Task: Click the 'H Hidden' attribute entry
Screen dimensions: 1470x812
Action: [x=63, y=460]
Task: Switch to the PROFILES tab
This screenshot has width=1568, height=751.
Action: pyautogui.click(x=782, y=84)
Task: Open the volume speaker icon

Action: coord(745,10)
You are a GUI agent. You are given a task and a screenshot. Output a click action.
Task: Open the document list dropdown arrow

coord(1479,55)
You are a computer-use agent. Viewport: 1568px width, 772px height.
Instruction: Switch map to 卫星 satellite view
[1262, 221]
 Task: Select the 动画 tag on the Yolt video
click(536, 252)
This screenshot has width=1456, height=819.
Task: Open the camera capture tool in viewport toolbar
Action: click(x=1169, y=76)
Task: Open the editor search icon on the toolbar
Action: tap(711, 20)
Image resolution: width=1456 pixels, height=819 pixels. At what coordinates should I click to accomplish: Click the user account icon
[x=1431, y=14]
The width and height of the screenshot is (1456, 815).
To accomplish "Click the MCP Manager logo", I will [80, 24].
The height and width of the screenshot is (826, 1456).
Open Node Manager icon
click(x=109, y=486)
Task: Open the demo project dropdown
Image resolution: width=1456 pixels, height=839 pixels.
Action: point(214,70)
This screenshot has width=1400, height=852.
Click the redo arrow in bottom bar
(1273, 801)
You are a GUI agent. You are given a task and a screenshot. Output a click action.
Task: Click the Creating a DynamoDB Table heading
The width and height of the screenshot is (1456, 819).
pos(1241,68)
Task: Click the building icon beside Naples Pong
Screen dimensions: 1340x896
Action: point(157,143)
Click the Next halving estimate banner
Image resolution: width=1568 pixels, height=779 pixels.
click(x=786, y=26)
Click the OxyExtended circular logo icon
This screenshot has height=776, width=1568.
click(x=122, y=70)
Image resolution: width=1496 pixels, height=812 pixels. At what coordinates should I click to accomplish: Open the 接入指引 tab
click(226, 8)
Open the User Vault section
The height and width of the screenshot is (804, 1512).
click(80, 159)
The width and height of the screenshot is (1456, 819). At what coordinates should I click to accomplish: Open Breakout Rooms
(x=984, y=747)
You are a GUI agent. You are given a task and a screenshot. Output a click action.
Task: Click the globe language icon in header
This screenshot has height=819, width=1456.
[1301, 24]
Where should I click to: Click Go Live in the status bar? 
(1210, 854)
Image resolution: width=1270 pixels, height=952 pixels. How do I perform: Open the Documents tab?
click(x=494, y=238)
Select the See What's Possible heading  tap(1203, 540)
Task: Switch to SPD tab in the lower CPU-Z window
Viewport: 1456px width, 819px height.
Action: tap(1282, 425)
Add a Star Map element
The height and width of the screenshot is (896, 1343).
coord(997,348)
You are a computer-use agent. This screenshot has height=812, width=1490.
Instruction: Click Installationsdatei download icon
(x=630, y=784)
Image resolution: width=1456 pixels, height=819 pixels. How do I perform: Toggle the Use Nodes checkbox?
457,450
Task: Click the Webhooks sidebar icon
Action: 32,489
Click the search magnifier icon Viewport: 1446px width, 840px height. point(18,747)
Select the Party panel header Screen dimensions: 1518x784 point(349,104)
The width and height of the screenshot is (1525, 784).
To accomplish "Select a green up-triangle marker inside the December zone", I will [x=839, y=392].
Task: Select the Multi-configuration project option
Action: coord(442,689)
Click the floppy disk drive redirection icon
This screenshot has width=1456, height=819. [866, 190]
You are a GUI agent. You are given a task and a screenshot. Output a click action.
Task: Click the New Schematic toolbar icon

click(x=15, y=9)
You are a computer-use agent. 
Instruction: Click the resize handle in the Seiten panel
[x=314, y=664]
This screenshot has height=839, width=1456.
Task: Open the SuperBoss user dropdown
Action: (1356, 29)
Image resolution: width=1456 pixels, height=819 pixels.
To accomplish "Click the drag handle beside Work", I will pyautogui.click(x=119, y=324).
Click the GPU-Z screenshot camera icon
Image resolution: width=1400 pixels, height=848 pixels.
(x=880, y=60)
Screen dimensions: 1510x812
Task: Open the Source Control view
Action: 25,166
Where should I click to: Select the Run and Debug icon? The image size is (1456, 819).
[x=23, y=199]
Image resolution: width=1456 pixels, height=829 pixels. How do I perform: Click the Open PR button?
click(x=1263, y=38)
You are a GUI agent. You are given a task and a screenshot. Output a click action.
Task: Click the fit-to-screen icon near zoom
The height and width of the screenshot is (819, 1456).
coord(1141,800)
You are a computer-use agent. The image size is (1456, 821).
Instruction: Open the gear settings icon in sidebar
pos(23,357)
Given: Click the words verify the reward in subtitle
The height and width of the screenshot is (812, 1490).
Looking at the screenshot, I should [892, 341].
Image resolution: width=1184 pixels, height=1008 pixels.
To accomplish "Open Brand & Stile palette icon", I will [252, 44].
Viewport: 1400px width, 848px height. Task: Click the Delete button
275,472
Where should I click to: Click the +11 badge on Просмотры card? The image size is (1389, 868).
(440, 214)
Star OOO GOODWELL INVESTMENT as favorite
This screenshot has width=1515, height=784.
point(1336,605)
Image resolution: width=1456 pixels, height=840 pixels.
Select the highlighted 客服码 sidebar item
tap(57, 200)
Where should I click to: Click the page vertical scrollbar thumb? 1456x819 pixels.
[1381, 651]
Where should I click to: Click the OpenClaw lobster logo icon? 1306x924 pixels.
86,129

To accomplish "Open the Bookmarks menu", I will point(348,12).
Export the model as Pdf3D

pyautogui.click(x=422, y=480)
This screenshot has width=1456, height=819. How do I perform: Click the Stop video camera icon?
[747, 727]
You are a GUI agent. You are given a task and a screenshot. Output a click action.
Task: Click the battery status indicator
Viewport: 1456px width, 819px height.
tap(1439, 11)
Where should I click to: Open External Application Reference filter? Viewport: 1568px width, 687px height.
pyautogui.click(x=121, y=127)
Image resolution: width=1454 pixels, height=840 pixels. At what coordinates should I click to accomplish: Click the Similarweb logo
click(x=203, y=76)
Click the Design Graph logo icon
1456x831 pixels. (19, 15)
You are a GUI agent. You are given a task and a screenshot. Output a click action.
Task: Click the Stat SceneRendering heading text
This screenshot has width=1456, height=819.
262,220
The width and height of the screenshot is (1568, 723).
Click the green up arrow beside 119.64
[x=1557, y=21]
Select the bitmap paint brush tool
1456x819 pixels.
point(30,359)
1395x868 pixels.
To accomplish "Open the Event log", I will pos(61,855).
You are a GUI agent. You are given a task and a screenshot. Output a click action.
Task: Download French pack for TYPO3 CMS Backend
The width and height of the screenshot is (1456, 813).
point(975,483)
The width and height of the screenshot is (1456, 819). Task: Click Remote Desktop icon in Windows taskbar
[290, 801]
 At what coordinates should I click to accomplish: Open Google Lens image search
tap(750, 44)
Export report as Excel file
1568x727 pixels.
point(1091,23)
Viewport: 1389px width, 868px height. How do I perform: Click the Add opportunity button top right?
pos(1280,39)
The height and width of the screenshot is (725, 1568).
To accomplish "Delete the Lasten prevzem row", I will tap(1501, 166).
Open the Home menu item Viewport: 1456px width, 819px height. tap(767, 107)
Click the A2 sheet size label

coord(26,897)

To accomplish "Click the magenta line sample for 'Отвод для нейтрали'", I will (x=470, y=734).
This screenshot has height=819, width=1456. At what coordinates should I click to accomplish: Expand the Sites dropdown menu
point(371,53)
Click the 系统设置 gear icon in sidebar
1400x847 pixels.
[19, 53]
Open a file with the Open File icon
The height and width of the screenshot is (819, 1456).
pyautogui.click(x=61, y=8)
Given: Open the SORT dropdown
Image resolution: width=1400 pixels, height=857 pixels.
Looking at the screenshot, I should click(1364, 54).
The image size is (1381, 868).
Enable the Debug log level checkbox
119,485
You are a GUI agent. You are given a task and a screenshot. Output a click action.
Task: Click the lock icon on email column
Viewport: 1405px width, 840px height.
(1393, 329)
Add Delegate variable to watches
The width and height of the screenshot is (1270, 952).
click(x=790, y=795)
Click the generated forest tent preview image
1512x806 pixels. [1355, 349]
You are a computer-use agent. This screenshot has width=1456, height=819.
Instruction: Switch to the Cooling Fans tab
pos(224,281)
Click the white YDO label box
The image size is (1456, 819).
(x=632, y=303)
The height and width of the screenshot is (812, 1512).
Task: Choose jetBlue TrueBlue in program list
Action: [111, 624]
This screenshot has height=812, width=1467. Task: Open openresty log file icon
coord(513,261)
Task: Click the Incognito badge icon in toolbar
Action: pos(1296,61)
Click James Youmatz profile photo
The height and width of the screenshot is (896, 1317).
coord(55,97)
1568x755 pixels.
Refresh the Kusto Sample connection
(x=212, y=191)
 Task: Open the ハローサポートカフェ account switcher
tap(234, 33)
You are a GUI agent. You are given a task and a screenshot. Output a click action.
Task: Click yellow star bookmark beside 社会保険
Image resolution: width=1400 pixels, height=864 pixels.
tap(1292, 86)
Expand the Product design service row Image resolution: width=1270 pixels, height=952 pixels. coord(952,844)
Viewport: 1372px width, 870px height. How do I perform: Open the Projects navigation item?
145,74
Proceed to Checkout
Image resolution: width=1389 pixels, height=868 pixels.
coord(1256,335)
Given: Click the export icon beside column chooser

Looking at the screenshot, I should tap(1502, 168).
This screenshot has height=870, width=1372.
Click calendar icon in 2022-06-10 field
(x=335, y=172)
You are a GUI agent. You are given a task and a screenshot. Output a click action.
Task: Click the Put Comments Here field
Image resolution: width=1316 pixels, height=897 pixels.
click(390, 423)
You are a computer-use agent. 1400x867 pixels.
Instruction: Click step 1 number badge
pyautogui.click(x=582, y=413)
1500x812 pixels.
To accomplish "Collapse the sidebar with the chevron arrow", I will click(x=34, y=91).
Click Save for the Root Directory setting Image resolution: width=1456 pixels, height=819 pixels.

• TASK DESCRIPTION:
Give again, word for word, every line of the listing above from the one with "Select the highlighted 客服码 sidebar item" to the one with "The width and height of the screenshot is (1568, 723).", both inclusive, and nothing beyond them.

• WRITTEN RESPONSE:
Select the highlighted 客服码 sidebar item
tap(57, 200)
Where should I click to: Click the page vertical scrollbar thumb? 1456x819 pixels.
[1381, 651]
Where should I click to: Click the OpenClaw lobster logo icon? 1306x924 pixels.
86,129

To accomplish "Open the Bookmarks menu", I will point(348,12).
Export the model as Pdf3D

pyautogui.click(x=422, y=480)
This screenshot has width=1456, height=819. How do I perform: Click the Stop video camera icon?
[747, 727]
You are a GUI agent. You are given a task and a screenshot. Output a click action.
Task: Click the battery status indicator
Viewport: 1456px width, 819px height.
tap(1439, 11)
Where should I click to: Open External Application Reference filter? Viewport: 1568px width, 687px height.
pyautogui.click(x=121, y=127)
Image resolution: width=1454 pixels, height=840 pixels. At what coordinates should I click to accomplish: Click the Similarweb logo
click(x=203, y=76)
Click the Design Graph logo icon
1456x831 pixels. (19, 15)
You are a GUI agent. You are given a task and a screenshot. Output a click action.
Task: Click the Stat SceneRendering heading text
This screenshot has width=1456, height=819.
262,220
The width and height of the screenshot is (1568, 723).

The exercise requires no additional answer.